- Instruções do exercício
Cite, sem nenhuma alteração, o trecho do texto sobre permacultura em Chapecó que vai de “Por Daniel Giovanaz, do” a “e a Perdigão.”.

- Trecho de origem
Por Daniel Giovanaz, do Maruim.
Terreno de 9.000 m² na área urbana de Chapecó simboliza resistência ao modelo dominante de plantio e consumo no Oeste catarinense.
Santa Catarina é responsável por mais de um terço das exportações de frango e suíno do país. O valor bruto da produção agropecuária do estado é equivalente a 21,4 bilhões de reais. E uma parte significativa desse dinheiro se concentra nas mãos de duas grandes agroindústrias com sede em Chapecó: a Aurora Alimentos e a BRF, resultado da fusão entre a Sadia e a Perdigão.
Degradação do solo e da água, superexploração do trabalho de indígenas e haitianos, êxodo rural. O professor aposentado Jandir Santin, 71, vive em Chapecó desde a década de 1970 e vê os problemas socioambientais da região aumentarem na mesma proporção que o lucro dos empresários. Entre várias tentativas de resistência, ele ajudou a formar a chapa de oposição vitoriosa no Sindicato dos Trabalhadores em Indústrias de Carnes e Derivados (Sitracarnes) em 2010. Dois anos depois, montou uma livraria para oferecer clássicos da teoria política a preço acessível aos operários, mas se decepcionou com o resultado de seus esforços.
A insatisfação de Jandir coincidiu com a de Simone Marcon, 49, ex-professora da rede municipal que “cansou do sistema de educação tradicional”. Os dois se conheceram em pleno trabalho de militância no município e há seis anos passaram a viver juntos em um terreno de 9.000 m² no bairro Esplanada?—?uma herança deixada pelo avô dela. A propriedade, um oásis entre uma plantação de soja e uma área de especulação imobiliária, permitiu a ambos realizarem uma nova forma de resistência. “Na atuação sindical, ficamos desiludidos com a falta de resultados efetivos para a vida dos trabalhadores, e com a iniciativa da livraria percebemos como as pessoas leem muito pouco em Chapecó, mesmo nos ambientes de disputa política. Então, acabamos migrando para a permacultura; não como uma fuga, um idealismo, mas como um modo diferente de desafiar o status quo”, explica o casal quase em uníssono.
O termo permacultura foi criado pelo ecologista australiano Bill Mollison na década de 1970 e significa, em uma tradução literal, cultura permanente. A proposta dele era criar sistemas de florestas produtivas para substituir os latifúndios de trigo e de soja, recuperando os ecossistemas locais de forma estável e capaz de fornecer alimentos nutritivos aos seres humanos. Hoje, são cerca de 10 mil praticantes e quase 250 pesquisadores de várias as nacionalidades trabalhando em tempo integral para avaliar resultados e difundir métodos de plantio.

- Bloco de dados
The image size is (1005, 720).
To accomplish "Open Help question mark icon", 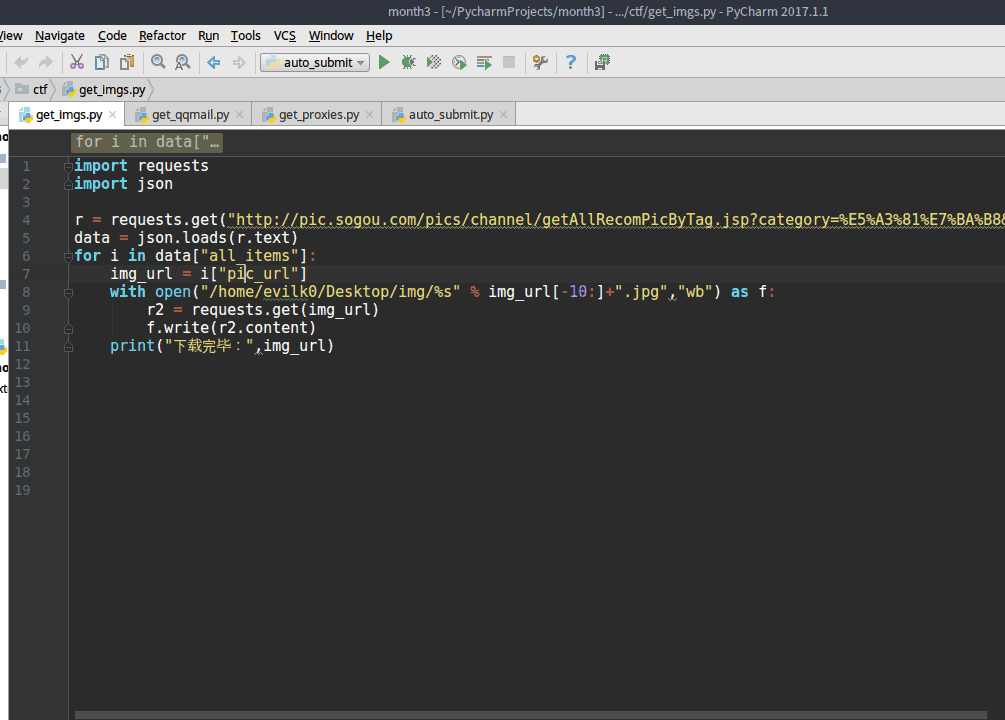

- Resposta final
Por Daniel Giovanaz, do Maruim.
Terreno de 9.000 m² na área urbana de Chapecó simboliza resistência ao modelo dominante de plantio e consumo no Oeste catarinense.
Santa Catarina é responsável por mais de um terço das exportações de frango e suíno do país. O valor bruto da produção agropecuária do estado é equivalente a 21,4 bilhões de reais. E uma parte significativa desse dinheiro se concentra nas mãos de duas grandes agroindústrias com sede em Chapecó: a Aurora Alimentos e a BRF, resultado da fusão entre a Sadia e a Perdigão.